● **THE TASK**: Keep every line of the data below that has the string "computer" and present those lines.

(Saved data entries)
┄┄┄┄┄┄┄┄┄┄┄┄┄┄┄┄┄┄┄┄

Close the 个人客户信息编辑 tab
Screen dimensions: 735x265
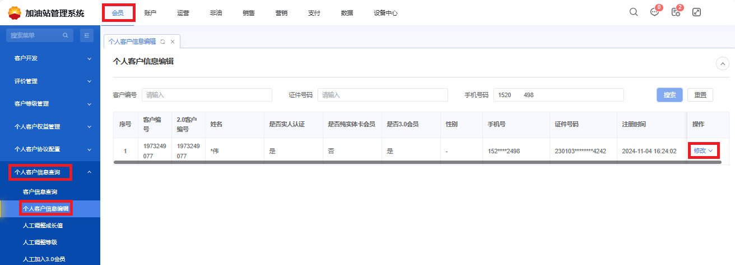click(x=173, y=42)
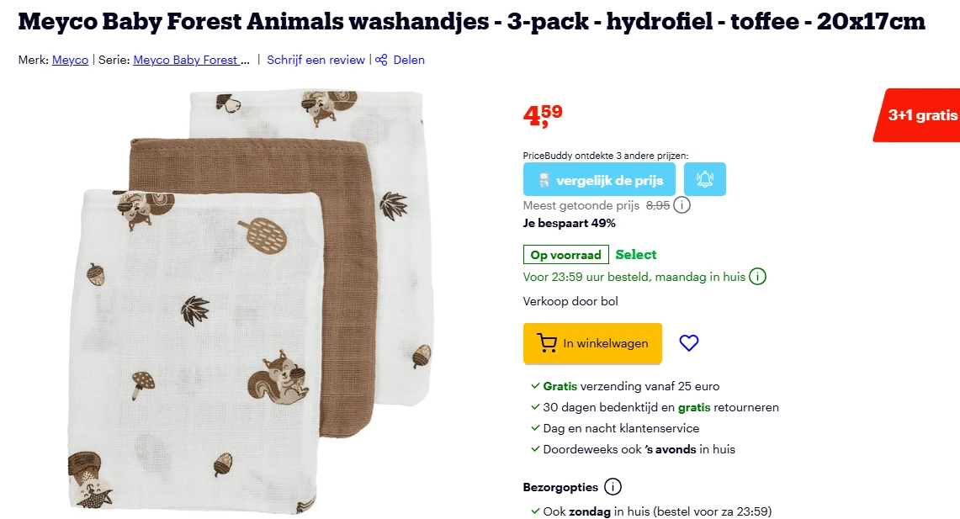
Task: Click the Op voorraad badge
Action: pos(565,254)
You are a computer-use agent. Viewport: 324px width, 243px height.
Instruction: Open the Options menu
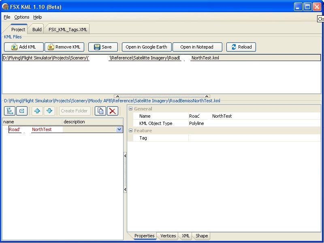click(21, 17)
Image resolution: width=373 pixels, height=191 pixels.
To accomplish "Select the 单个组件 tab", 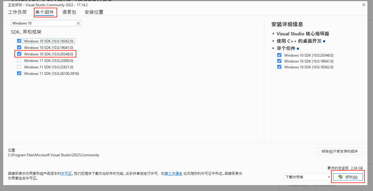I will (x=44, y=12).
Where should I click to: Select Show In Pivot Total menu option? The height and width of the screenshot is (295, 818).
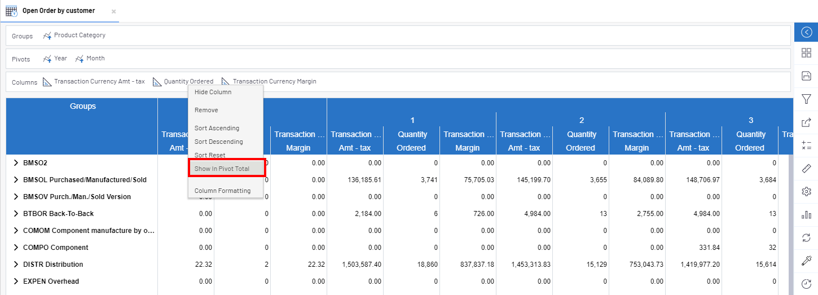(x=222, y=169)
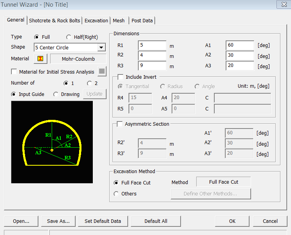The image size is (291, 235).
Task: Go to the Post Data tab
Action: tap(142, 20)
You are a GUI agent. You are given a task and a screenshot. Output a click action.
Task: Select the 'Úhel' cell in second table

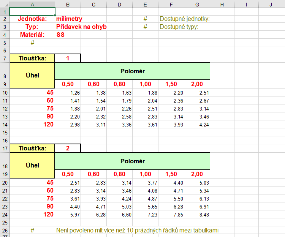(32, 165)
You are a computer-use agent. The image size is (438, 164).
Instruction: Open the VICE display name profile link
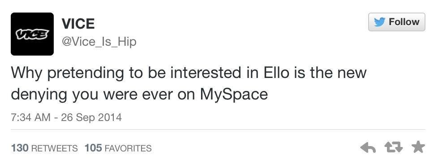click(x=78, y=23)
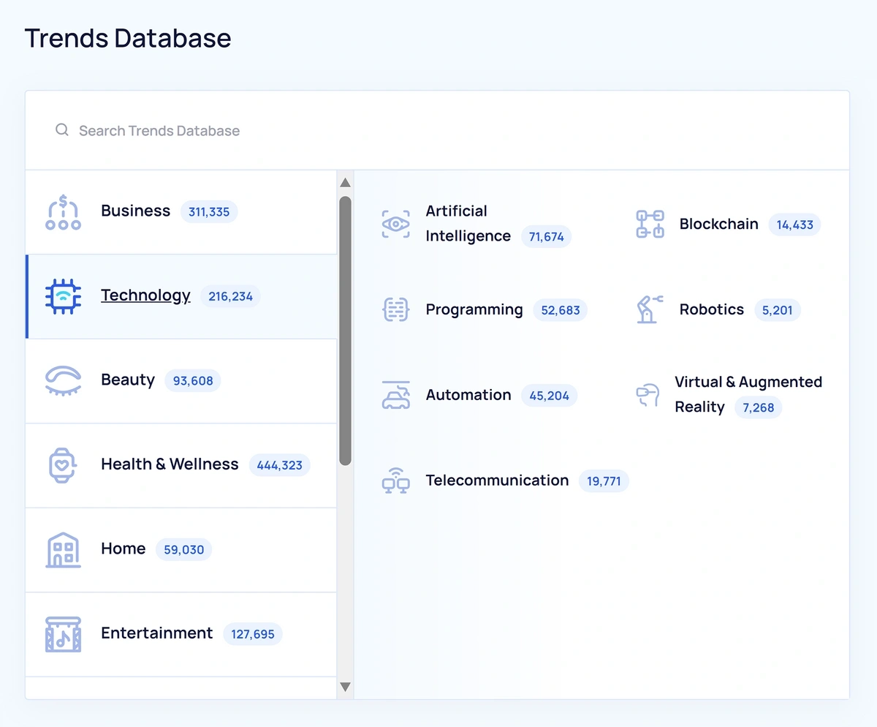Viewport: 877px width, 727px height.
Task: Click the Home building icon
Action: click(x=64, y=550)
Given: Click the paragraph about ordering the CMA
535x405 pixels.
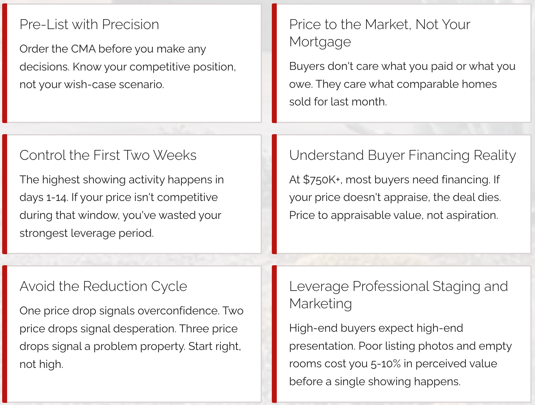Looking at the screenshot, I should pos(128,66).
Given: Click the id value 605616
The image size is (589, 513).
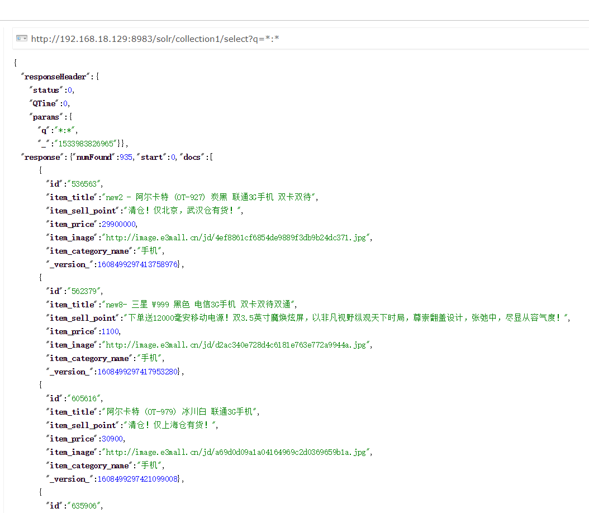Looking at the screenshot, I should pyautogui.click(x=84, y=398).
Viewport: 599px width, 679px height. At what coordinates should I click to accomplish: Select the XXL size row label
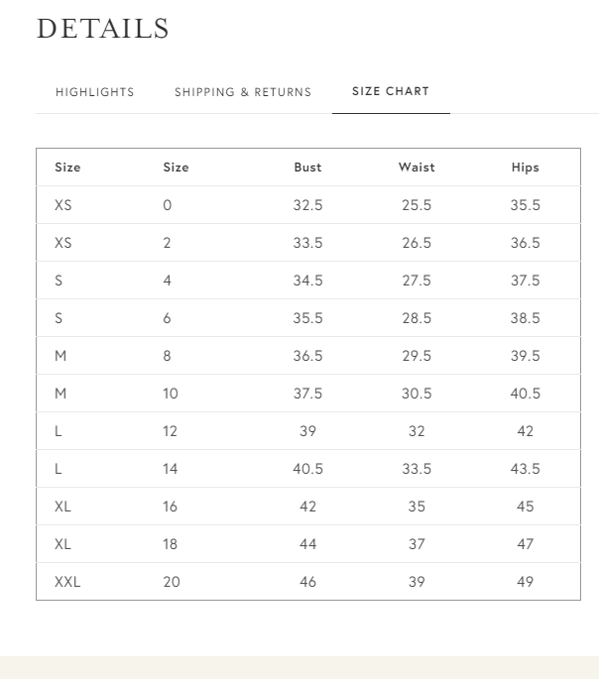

┄┄┄┄┄┄┄┄┄┄┄┄┄┄┄┄┄┄┄┄

● **ANSWER TO THIS PROBLEM**:
You are a computer-use agent. Viewport: 324px width, 243px height.
You are a computer-use agent. The image size is (438, 164).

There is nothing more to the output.